Isabelle Bauthian : Plus que du sida, je voulais parler de la menace qu’il représente. L’injustice, la perte de contrôle, aussi une peur de la mort et de l’inconnu à laquelle nous sommes très peu confrontés dans nos sociétés modernes si nous savons l’éviter. Je ne me suis pas sentie investie d’une mission sociale et j’aurais presque trouvé un peu indécent et prétentieux de vouloir absolument "la ramener" sous prétexte que mon métier m’en donnait la possibilité. D’autres gens, comme Peeters, ont traité ça mieux que je ne le pourrais jamais, tout simplement parce qu’ils avaient un réel point de vue à apporter, pas juste un avis d’individu lambda.

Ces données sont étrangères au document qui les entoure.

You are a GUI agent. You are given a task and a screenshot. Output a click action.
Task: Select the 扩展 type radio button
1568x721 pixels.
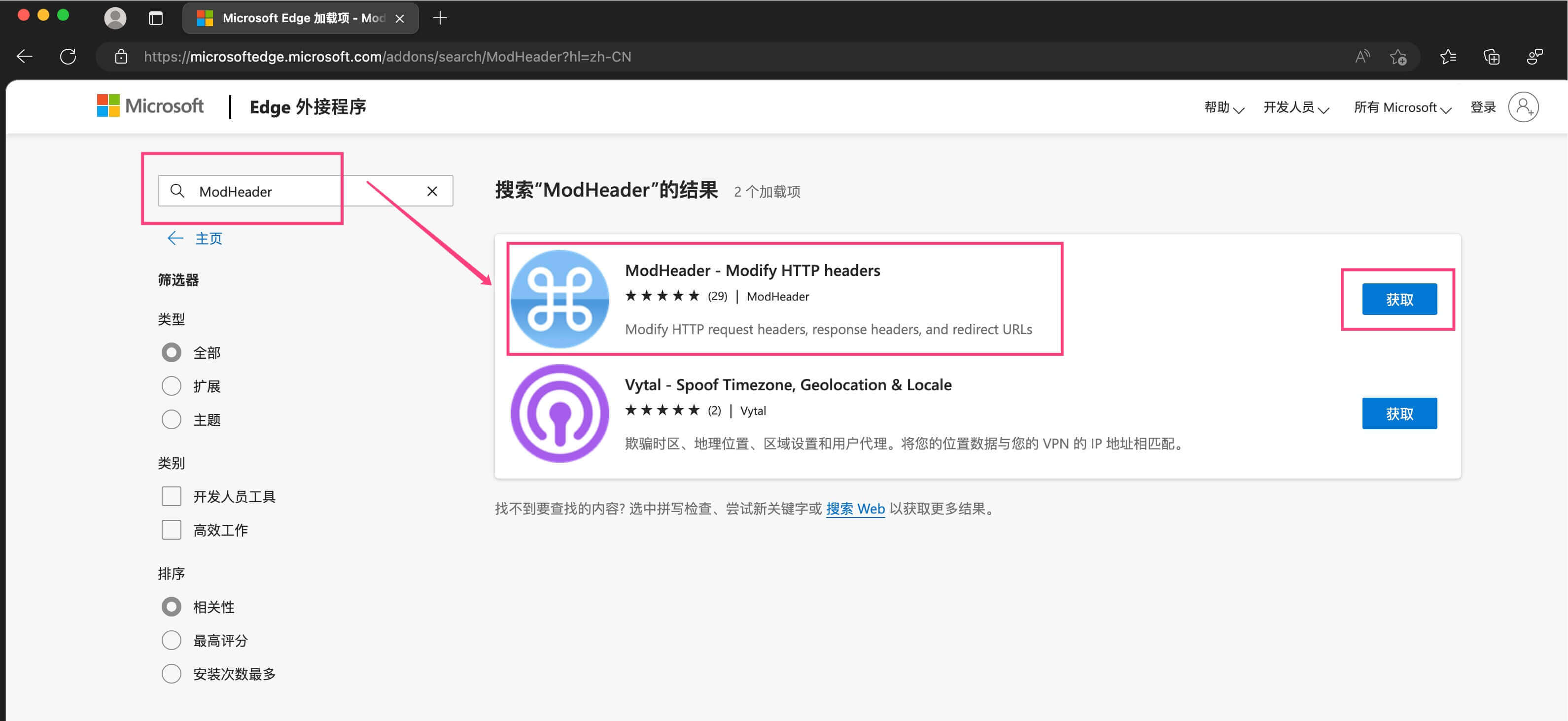pyautogui.click(x=172, y=386)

Sceneario.com : Pourquoi le choix de ce titre Le prétexte ?

Isabelle Bauthian : Parce que la menace de la maladie est, pour Marc, le déclencheur de sa remise en question. Mais ce n’est qu’un prétexte : il sait qu’il a assez peu de chances d’être malade mais il saisit cette opportunité un peu dramatique (au sens théâtral du terme) pour justifier le coup de pied au cul dont il avait besoin.

Sceneario.com : Pour vous écrire sur ces thèmes, ça représente quoi ? Un besoin particulier ?

Isabelle Bauthian : Non, je n’ai jamais écrit par besoin. Ce n’est d’ailleurs pas tant l’écriture qui me plaît que le fait de voir le livre terminé et, à mes yeux, réussi. Quant à mes thèmes ce sont plus des idées de base. Ce qui va m’intéresser, c’est de les développer, de poser des questions plus générales, de tenter des réponses, de créer des histoires… L’expression artistique est un besoin viscéral parce que c’est là-dedans que j’ai le sentiment, à mon échelle, d’être utile. Mais l’écriture n’est qu’un média, et les thèmes une inspiration.

Sceneario.com : Vous avez d’autres projets ?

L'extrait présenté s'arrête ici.